Catalan premier Artur Mas on Tuesday confirmed the regional government would not draw up a budget for this year and announced his administration’s intention to appeal against what he described as the “illegal” distribution among regions of the burden of reducing the state’s public deficit.
The decision to roll over the 2012 budget was taken after Mas’s ruling center-right nationalist coalition group, CiU, and its partner in the regional assembly, the leftwing ERC, concluded that it would be impossible to formulate a budget for 2013 that would allow the government to square its books based on the public deficit set for this year by Madrid of 1.58 percent of GDP.
Catalonia has sought a target of 1.8 percent of GDP, compared with the goal of 1.3 percent set for the country’s 17 regions as whole.

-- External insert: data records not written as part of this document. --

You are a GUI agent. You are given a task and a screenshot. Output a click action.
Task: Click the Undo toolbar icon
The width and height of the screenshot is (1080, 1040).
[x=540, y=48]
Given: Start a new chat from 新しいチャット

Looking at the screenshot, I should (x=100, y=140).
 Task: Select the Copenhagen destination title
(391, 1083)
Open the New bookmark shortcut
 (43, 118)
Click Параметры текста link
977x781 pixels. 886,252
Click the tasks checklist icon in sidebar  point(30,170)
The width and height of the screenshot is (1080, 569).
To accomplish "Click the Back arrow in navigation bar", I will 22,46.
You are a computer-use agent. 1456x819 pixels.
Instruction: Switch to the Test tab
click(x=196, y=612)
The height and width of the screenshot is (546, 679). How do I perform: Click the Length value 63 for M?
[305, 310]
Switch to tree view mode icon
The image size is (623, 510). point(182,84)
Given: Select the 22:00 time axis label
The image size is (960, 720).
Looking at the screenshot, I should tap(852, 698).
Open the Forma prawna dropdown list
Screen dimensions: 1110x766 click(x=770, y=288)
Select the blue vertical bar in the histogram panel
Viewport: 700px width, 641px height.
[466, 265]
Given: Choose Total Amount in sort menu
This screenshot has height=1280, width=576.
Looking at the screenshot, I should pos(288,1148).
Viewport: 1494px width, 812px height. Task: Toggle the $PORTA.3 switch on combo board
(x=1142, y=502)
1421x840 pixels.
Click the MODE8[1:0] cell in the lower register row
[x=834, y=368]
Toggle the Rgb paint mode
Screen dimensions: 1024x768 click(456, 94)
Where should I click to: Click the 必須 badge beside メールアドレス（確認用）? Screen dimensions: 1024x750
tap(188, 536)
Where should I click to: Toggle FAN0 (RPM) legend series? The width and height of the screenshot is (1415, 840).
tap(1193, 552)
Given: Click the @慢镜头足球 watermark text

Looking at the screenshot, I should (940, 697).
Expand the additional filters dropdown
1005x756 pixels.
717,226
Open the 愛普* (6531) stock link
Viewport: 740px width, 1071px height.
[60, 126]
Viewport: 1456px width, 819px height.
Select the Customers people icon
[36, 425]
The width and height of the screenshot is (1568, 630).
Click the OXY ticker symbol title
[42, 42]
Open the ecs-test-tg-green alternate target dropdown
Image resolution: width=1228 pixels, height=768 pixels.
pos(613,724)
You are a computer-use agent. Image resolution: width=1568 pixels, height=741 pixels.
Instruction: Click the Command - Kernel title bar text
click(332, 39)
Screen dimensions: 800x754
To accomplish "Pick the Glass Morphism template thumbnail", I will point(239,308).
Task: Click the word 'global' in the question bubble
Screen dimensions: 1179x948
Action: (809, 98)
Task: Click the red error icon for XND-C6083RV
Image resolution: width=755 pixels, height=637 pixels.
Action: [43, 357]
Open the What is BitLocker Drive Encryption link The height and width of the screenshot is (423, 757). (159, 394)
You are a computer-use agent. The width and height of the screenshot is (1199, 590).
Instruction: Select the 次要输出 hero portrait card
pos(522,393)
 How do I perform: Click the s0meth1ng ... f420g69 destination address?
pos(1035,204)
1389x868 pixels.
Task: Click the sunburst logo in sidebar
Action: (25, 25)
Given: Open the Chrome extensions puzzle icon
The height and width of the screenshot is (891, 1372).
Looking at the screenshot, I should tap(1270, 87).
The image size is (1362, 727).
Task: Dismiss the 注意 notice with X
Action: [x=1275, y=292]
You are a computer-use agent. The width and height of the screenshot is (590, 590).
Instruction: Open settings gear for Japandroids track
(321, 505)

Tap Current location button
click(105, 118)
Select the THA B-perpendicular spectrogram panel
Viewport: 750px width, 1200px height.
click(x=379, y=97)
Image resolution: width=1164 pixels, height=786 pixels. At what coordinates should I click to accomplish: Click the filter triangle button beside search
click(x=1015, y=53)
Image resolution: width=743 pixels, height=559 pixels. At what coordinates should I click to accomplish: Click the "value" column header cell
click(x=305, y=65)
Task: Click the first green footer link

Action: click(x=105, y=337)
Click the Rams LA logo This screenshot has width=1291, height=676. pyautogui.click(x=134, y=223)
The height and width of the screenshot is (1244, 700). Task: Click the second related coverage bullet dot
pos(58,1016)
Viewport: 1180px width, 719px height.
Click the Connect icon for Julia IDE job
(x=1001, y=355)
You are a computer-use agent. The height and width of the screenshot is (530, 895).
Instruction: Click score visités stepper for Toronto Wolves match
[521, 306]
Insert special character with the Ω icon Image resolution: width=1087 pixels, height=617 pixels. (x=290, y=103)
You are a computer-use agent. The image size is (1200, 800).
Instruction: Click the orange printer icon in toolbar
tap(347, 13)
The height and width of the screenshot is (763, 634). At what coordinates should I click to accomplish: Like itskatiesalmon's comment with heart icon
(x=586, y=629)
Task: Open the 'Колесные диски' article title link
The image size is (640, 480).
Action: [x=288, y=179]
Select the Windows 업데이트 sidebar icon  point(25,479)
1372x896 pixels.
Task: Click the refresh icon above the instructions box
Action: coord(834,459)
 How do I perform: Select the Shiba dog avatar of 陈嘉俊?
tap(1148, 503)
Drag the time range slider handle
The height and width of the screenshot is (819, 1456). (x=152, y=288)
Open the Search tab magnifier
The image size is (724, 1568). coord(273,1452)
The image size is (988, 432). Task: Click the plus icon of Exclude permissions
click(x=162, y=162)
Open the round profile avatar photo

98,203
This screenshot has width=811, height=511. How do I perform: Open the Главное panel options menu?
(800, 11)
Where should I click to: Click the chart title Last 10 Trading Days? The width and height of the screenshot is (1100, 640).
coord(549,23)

The Catalan government claims that the unequal distribution of the deficit-cutting burden among the regions “breaches the Budget Stability Law because it fails to heed the timetable it sets and goes against the principle of proportionality.”
Mas said Catalonia had been fighting for 30 years for an improvement in the country’s funding system, insisting that the burden it has to bear in swelling the state’s coffers is disproportionate.
“We won’t forego the money that is due to us,” he said. “We will fight for it to the last cent.”
Extending the 2012 budget into 2013 will also involve further spending cuts but allows the minority Mas government to avoid arduous debate on new budget proposals in the regional assembly.